PROVIDED RECORDS START

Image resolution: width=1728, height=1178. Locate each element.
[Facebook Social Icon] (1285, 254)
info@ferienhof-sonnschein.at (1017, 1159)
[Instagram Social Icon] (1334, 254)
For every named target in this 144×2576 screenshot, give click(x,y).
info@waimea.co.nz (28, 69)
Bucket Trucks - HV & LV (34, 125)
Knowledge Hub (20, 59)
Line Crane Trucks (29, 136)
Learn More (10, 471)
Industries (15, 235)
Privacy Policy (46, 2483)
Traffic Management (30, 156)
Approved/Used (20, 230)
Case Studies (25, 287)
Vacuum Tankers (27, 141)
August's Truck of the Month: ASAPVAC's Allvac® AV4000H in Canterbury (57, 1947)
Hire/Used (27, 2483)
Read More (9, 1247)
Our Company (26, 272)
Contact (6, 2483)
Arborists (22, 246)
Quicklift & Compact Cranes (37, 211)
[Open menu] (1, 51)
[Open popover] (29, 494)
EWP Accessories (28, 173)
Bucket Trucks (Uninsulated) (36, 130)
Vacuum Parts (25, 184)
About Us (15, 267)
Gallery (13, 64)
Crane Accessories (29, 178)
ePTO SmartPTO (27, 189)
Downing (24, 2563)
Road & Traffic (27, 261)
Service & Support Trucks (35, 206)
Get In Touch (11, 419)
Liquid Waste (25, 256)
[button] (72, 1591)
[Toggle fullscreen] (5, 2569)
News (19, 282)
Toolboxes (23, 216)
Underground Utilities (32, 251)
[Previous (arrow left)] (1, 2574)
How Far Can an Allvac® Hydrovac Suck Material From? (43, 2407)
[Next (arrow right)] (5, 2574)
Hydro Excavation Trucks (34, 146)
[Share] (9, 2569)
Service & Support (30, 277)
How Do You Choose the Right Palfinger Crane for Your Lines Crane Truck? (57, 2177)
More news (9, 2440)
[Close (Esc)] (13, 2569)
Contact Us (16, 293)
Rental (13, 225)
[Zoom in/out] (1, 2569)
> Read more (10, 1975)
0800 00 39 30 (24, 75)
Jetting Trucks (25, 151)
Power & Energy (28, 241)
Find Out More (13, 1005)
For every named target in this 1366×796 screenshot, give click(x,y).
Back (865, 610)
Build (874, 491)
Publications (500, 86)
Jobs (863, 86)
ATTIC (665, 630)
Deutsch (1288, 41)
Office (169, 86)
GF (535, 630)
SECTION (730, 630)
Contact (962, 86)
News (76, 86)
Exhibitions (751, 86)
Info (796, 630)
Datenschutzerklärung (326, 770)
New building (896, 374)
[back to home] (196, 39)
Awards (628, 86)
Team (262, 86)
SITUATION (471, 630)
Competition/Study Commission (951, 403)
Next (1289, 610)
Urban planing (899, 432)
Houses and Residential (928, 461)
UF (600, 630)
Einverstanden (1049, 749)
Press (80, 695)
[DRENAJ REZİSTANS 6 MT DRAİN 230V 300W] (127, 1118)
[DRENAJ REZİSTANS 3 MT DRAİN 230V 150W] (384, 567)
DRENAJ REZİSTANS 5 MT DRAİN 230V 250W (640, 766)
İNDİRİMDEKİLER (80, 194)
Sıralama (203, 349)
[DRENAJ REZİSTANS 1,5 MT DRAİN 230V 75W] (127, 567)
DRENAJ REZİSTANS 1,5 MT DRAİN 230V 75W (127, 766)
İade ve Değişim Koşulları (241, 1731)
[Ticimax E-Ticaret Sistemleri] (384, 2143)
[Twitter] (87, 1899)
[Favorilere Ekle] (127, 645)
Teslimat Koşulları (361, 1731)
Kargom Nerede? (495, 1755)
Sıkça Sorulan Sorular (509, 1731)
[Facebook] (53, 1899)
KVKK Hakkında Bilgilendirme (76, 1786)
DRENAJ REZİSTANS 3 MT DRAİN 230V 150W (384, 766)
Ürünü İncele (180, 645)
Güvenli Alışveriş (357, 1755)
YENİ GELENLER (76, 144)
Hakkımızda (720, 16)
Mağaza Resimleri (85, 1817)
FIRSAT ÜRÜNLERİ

PROVIDED RECORDS END

**EXERCISE DETAILS**
Your answer must be the lines from the first line of the records through the line containing "Info (796, 630)", copied exactly.

**OUTPUT FOR THIS EXERCISE**
Image resolution: width=1728, height=1178. Locate each element.
[Facebook Social Icon] (1285, 254)
info@ferienhof-sonnschein.at (1017, 1159)
[Instagram Social Icon] (1334, 254)
For every named target in this 144×2576 screenshot, give click(x,y).
info@waimea.co.nz (28, 69)
Bucket Trucks - HV & LV (34, 125)
Knowledge Hub (20, 59)
Line Crane Trucks (29, 136)
Learn More (10, 471)
Industries (15, 235)
Privacy Policy (46, 2483)
Traffic Management (30, 156)
Approved/Used (20, 230)
Case Studies (25, 287)
Vacuum Tankers (27, 141)
August's Truck of the Month: ASAPVAC's Allvac® AV4000H in Canterbury (57, 1947)
Hire/Used (27, 2483)
Read More (9, 1247)
Our Company (26, 272)
Contact (6, 2483)
Arborists (22, 246)
Quicklift & Compact Cranes (37, 211)
[Open menu] (1, 51)
[Open popover] (29, 494)
EWP Accessories (28, 173)
Bucket Trucks (Uninsulated) (36, 130)
Vacuum Parts (25, 184)
About Us (15, 267)
Gallery (13, 64)
Crane Accessories (29, 178)
ePTO SmartPTO (27, 189)
Downing (24, 2563)
Road & Traffic (27, 261)
Service & Support Trucks (35, 206)
Get In Touch (11, 419)
Liquid Waste (25, 256)
[button] (72, 1591)
[Toggle fullscreen] (5, 2569)
News (19, 282)
Toolboxes (23, 216)
Underground Utilities (32, 251)
[Previous (arrow left)] (1, 2574)
How Far Can an Allvac® Hydrovac Suck Material From? (43, 2407)
[Next (arrow right)] (5, 2574)
Hydro Excavation Trucks (34, 146)
[Share] (9, 2569)
Service & Support (30, 277)
How Do You Choose the Right Palfinger Crane for Your Lines Crane Truck? (57, 2177)
More news (9, 2440)
[Close (Esc)] (13, 2569)
Contact Us (16, 293)
Rental (13, 225)
[Zoom in/out] (1, 2569)
> Read more (10, 1975)
0800 00 39 30 (24, 75)
Jetting Trucks (25, 151)
Power & Energy (28, 241)
Find Out More (13, 1005)
For every named target in this 1366×796 screenshot, give click(x,y).
Back (865, 610)
Build (874, 491)
Publications (500, 86)
Jobs (863, 86)
ATTIC (665, 630)
Deutsch (1288, 41)
Office (169, 86)
GF (535, 630)
SECTION (730, 630)
Contact (962, 86)
News (76, 86)
Exhibitions (751, 86)
Info (796, 630)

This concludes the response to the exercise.